Adolescents in an ICT class, Namibia. Photo: World Bank

Even so, top-down or externally-led strategies to promote development in low and middle income countries increasingly deploy information and communication technologies (ICTs) as a means of supposedly convenient, scalable and adolescent-friendly solutions to meeting the Sustainable Development Goals (see references to ICTs in UNICEF’s mappingof child rights onto SDGs).

At present, some programmes are directed to children and adolescents – for example, to provide resources for education and digital literacy. Some are particularly targeted at girls, such as to provide health and sexual education information and advice. The potential to extend and diversify such programming is huge.

Our GAGE rapid evidence review found that remarkably few reliable studies have examined the growing importance of ICTs in girls’ lives, whether in relation to either the hoped-for opportunities or the attendant risks. Even fewer studies have independently evaluated the benefits of digital interventions, so that future programmers to learn from past efforts, and nor do they draw attention to the challenges of these supposedly convenient tools – for example, raising critical concerns about the privacy risks linked to collecting or providing sensitive information to children in ways that can be tracked and surveilled by parents, businesses or the state.
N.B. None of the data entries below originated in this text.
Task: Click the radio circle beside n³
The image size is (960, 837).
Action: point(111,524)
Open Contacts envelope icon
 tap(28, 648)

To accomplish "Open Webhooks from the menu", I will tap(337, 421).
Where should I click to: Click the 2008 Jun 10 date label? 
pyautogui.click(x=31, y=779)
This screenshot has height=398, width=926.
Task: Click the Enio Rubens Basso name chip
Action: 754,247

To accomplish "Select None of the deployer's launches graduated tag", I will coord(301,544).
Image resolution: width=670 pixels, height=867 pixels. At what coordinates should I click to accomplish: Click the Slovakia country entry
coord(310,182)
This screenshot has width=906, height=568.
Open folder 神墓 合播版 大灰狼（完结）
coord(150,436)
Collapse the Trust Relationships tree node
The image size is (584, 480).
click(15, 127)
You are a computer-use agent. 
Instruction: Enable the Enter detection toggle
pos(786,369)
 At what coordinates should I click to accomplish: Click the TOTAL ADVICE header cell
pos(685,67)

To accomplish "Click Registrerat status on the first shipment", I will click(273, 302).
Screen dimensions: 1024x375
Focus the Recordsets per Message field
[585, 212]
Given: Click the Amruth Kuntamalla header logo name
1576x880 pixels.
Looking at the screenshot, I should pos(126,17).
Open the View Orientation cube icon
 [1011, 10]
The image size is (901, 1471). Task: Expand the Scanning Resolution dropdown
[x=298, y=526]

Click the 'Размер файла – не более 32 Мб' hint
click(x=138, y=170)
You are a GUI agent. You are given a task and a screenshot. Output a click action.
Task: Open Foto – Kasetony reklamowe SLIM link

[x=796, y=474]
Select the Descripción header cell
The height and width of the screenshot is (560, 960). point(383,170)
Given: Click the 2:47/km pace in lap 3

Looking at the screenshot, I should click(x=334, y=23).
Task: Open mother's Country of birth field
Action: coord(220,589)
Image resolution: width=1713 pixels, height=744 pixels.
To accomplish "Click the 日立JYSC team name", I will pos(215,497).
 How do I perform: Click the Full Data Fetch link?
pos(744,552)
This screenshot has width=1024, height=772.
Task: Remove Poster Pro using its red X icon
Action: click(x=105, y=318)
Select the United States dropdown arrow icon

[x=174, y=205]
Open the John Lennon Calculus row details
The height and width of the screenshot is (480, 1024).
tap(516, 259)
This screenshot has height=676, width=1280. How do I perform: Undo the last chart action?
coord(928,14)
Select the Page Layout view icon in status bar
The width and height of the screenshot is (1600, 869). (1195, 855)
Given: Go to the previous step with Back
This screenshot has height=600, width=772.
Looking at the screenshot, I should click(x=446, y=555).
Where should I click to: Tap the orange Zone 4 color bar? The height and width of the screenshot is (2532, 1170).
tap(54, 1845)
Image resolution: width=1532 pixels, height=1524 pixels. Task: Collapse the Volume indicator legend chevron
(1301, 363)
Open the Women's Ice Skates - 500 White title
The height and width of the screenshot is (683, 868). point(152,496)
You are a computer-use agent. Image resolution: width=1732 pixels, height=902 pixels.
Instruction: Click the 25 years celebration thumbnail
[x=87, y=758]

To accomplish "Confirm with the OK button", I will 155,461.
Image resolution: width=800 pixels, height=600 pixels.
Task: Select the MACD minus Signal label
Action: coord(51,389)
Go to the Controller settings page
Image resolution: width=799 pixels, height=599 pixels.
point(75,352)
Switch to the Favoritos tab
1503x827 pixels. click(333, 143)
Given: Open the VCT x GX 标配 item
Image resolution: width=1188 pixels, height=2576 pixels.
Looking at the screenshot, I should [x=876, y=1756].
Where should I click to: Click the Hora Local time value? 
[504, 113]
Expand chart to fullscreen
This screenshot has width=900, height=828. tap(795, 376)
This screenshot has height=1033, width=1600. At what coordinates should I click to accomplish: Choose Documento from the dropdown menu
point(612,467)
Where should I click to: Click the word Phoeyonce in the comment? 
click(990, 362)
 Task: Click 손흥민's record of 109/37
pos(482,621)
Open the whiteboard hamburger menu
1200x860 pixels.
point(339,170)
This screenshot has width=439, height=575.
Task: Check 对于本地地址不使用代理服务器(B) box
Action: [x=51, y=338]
There were some valuable findings regarding girls’ digital media use in the five key areas that we examined:

  • Access. Adolescents are generally enthusiastic about accessing digital media. But in homes where they are provided by parents or carers, it is more likely that girls will gain access later than their male peers, their access will be more curtailed and monitored, and boys will be more supported in using ICTs for education and future employment.
  • Skills and practices. Adolescents are far from ‘digital natives’ who need little support in making the best of digital media. Few have received much guidance from school or home, too many have only basic functional skills, and there are particularly worrying gaps in their critical information literacy skills. As a result, their digital practices tend to be fairly narrow.
  • Opportunities. When they have access, adolescents in low and middle income countries use digital media for many purposes – to search for health information, maintain family relationships, for entertainment (e.g. gaming) and community participation. These are curtailed by the lack of sufficiently diverse and imaginative online resources in many countries and languages.
  • Risks. For adolescents using digital media, the risk of harm arises both through the ways in which children gain access e.g. via cybercafés, and in what they do online e.g. sharing pornography or encountering violence. Digital media can pose a wide array of content, contact and conduct risks for children, sometimes severe, but very little research has examined this (although see Global Kids Online for recent findings).
  • Mediation. Parents and teachers represent the most immediate sources of support and guidance for adolescents as they go online, but both parents and teachers themselves tend to lack expertise in using digital media, and can be judgemental of children’s activities. They are thus not well-positioned to support children’s exploration and creativity, and nor do children tell them – especially teachers – when they encounter a problem online.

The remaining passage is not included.